Riding at night is great, I just let my horse pick his way through trails and he loves it. Sometimes it gets scary when I hear noises in the woods but that's half the fun lol!
Galloping on a big grass strip is fun too because you can't see anything so you have to rely on your horse not to kill you haha.


----------



## RoadRider / Rios Dad (Jul 2, 2009)

mom2pride said:


> I usually only ride at night on moonlit nights, and that is more than enough light for my horse to see well; lights can really mess with your horse's night vision, so I would prefer not to use them, if I can. I don't ride on roads though, when I ride, so I don't need light, just my horse's eyes.


I have rode hundreds of miles in the dark and alot of it included road running late at night. I never used lights, a reflective tape on my back but no lights or nothing in front of me. I didn't want to mess with my night vision and any light in front of you can mess with it.
Horses see very well in the dark and negotiating deep cuts in the trial are no problem for a horse in total darkness.
I feel even that amount of light would mess with our vision.
Loved those moon lite rides.


----------



## SmoothTrails (Oct 1, 2009)

I've never been brave enough to do night riding on trails. I think I will the next time I go to LBL. They have some trails that I know well enough to be really comfortable on in a night ride.


----------



## Painted Horse (Dec 29, 2006)

I ride in the dark a lot during hunting season. We get up early, ride to where ever we want to hunt in the dark and tie the horses up and hunt all day, Return to camp after the sun has gone down. The best hunting hours are at sun up and sun down. We've also killed game and it takes an hour or so to cut it up and pack it on the horses. So we often make hour rides in the dark.

I am amazed at what my horse can see and how well they can find the trail in the dark. I've run into big black objects in the dark and not always known what they were. Pull my flashlight out and see a couple of Moo Cows on the trail or sometimes a big Moose or Buffalo. The cows I just herd off, no big worry, The moose and buffalo, I yell at and try to scare off.

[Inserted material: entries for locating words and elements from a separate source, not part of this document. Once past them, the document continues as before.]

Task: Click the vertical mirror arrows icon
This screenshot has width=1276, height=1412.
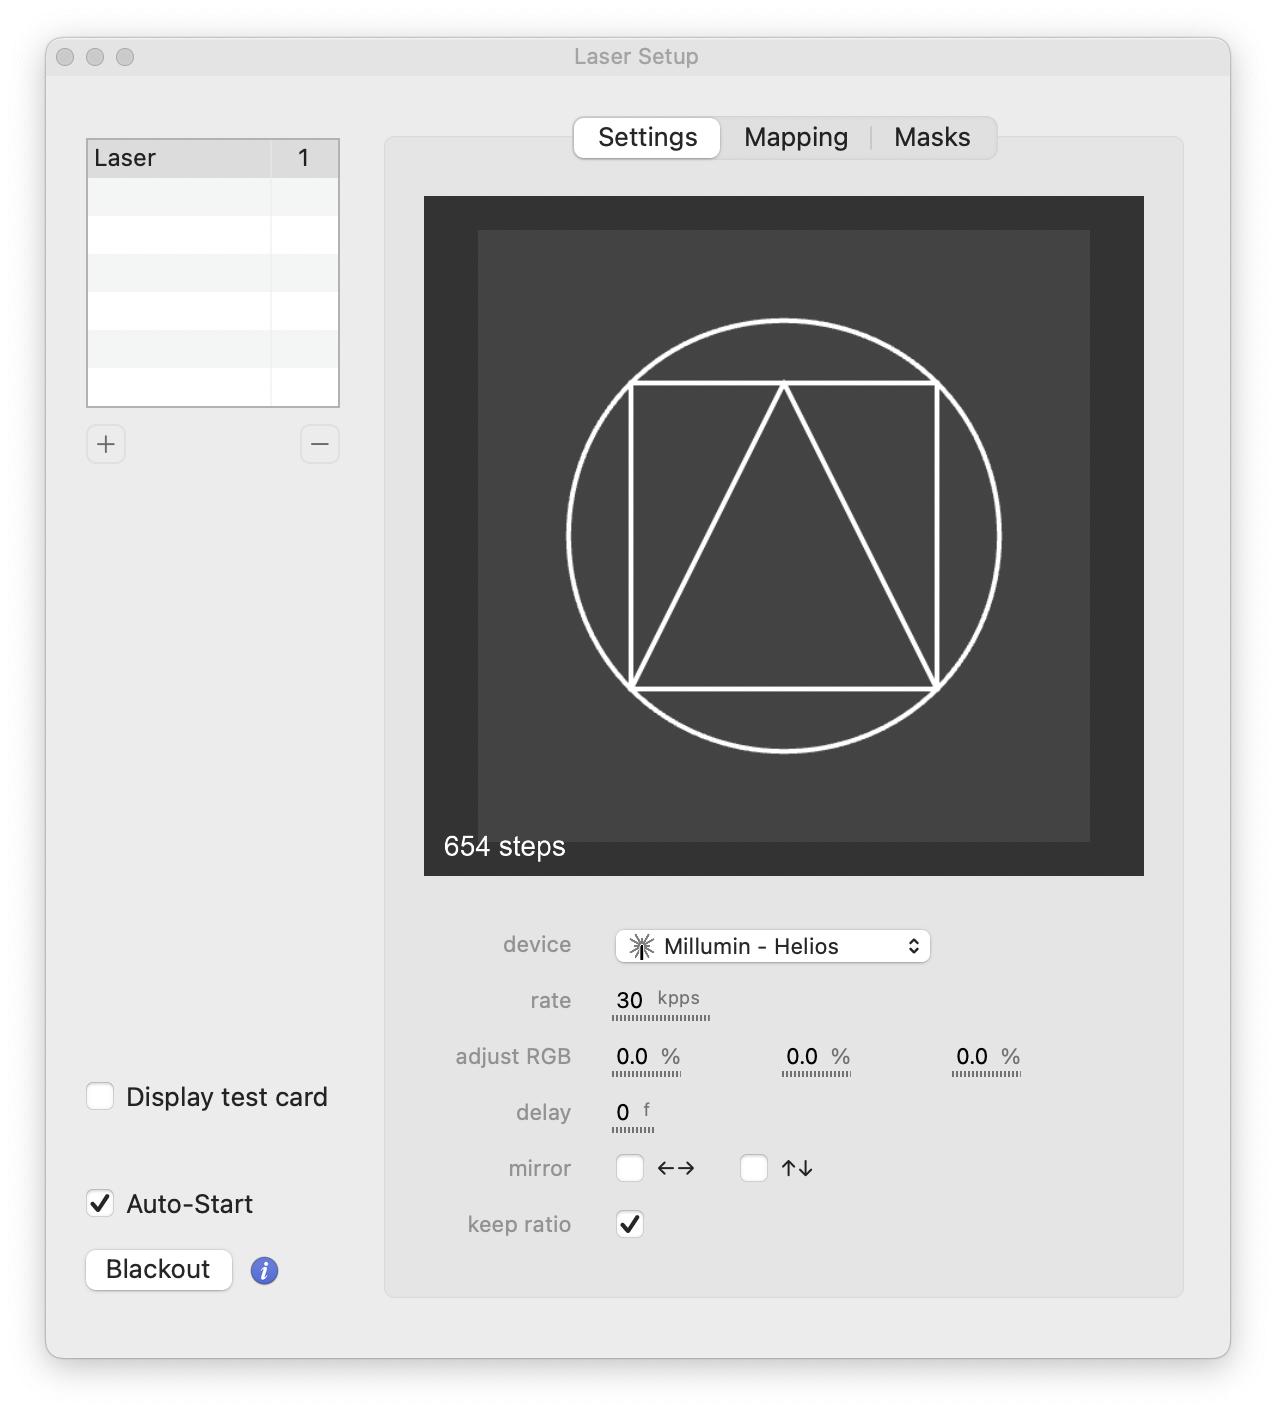Action: click(x=797, y=1168)
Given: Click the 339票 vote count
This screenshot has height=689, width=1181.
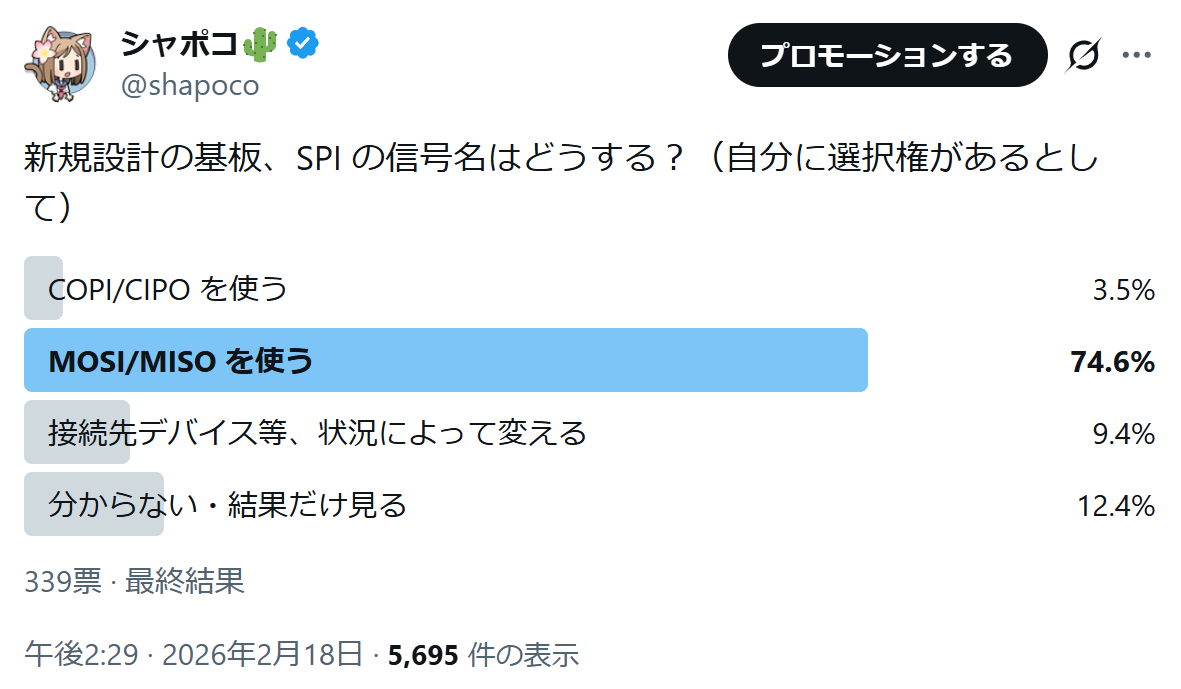Looking at the screenshot, I should [x=62, y=581].
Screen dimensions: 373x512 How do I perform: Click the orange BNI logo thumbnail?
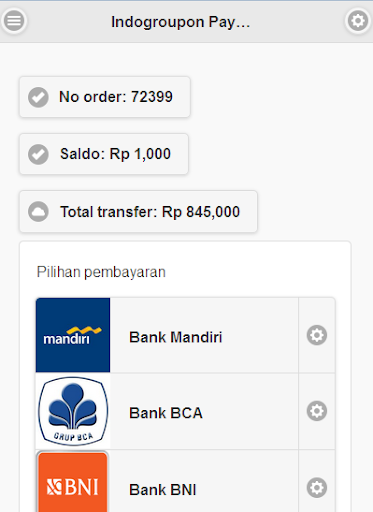[x=73, y=482]
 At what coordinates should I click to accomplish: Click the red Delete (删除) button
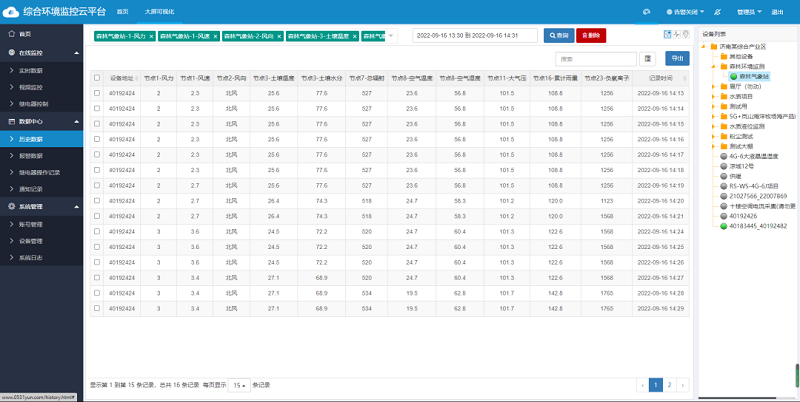pyautogui.click(x=591, y=36)
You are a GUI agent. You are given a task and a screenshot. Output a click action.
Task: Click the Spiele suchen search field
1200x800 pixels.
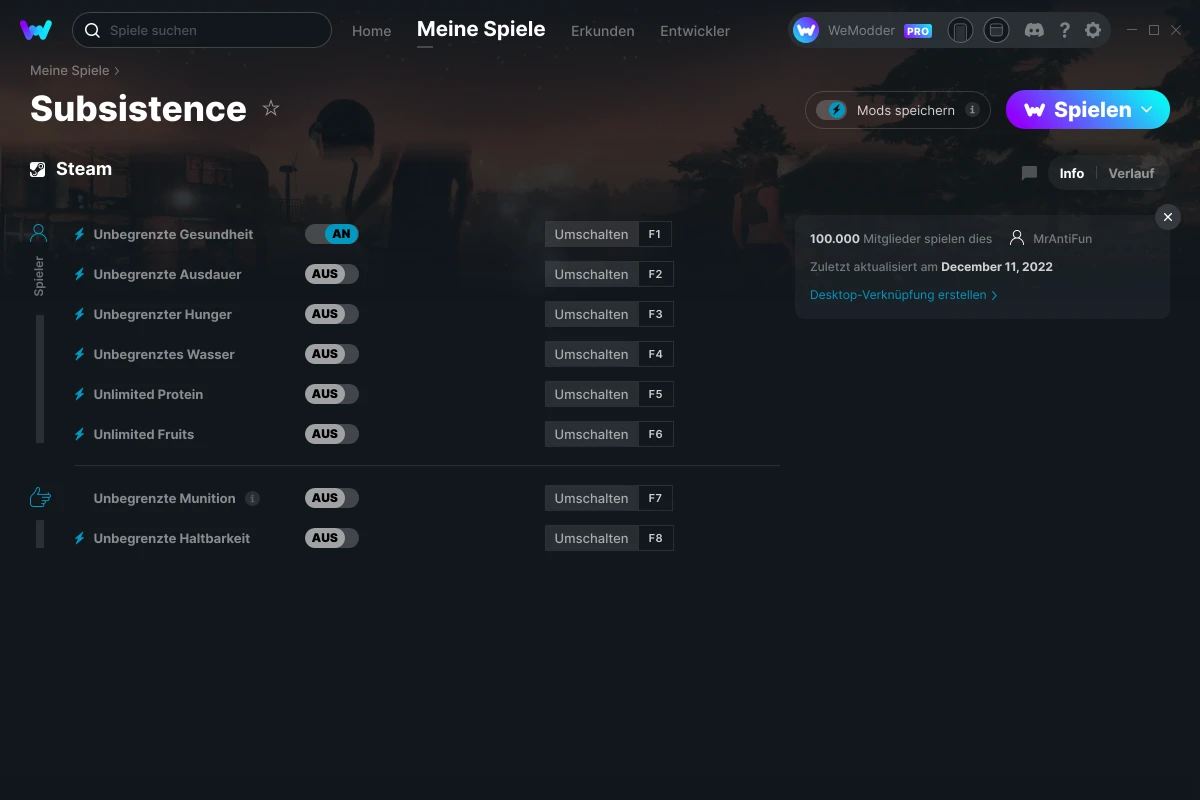click(210, 30)
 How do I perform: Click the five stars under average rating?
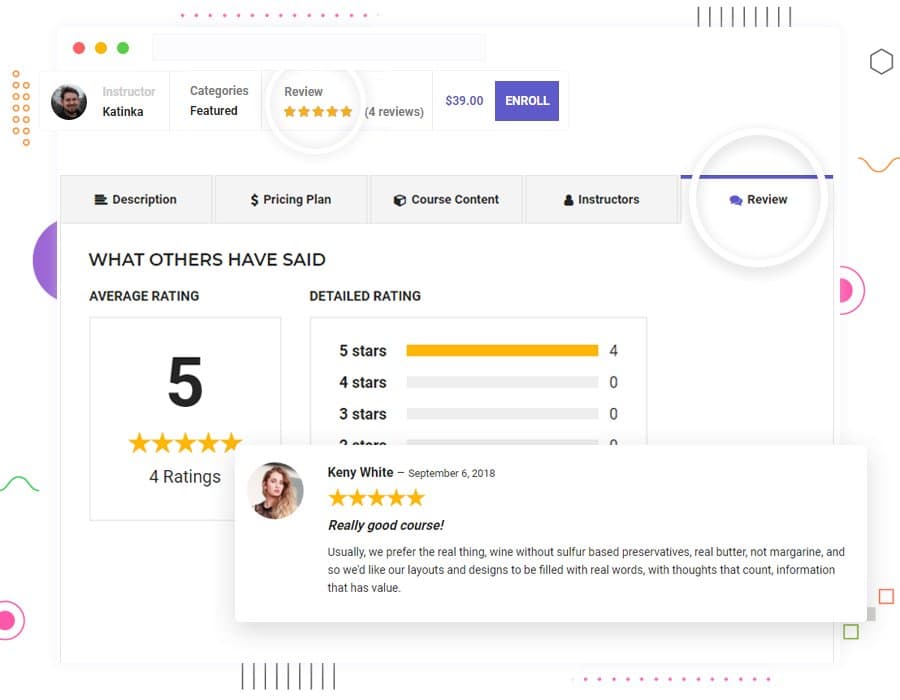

But I don't want to push the horse too close to wild animals in the dark.


----------



## Jolly Badger (Oct 26, 2009)

How is the breastcollar itself?

I mean, it's very cool that it is visible at night. . .but how well does it do the job a breastcollar is actually supposed to do?


----------



## letsgetserious (Apr 17, 2009)

Jolly Badger said:


> How is the breastcollar itself?
> 
> I mean, it's very cool that it is visible at night. . .but how well does it do the job a breastcollar is actually supposed to do?


Well since I don't need a regular breast collar, I'm not too sure.
But I'd imagine it wouldn't be too effective if you actually needed to use one, just because it's a metal ring in the middle attaching the three straps together. Or would it be?
Not sure.


----------



## Jolly Badger (Oct 26, 2009)

letsgetserious said:


> Well since I don't need a regular breast collar, I'm not too sure.
> But I'd imagine it wouldn't be too effective if you actually needed to use one, just because it's a metal ring in the middle attaching the three straps together. Or would it be?
> Not sure.


Most of the riding I do involves a lot of climbing and descending hills, so I prefer to always use a breastcollar. To me, it would make no sense to have a breastcollar that wouldn't really hold up well enough to do what a breastcollar is designed for. I'd rather buy a well-made piece of equipment, and add my own lighting or reflective material at a later time if needed. 

There are some other products on that site that look very interesting, though. Thank you for posting the link!


----------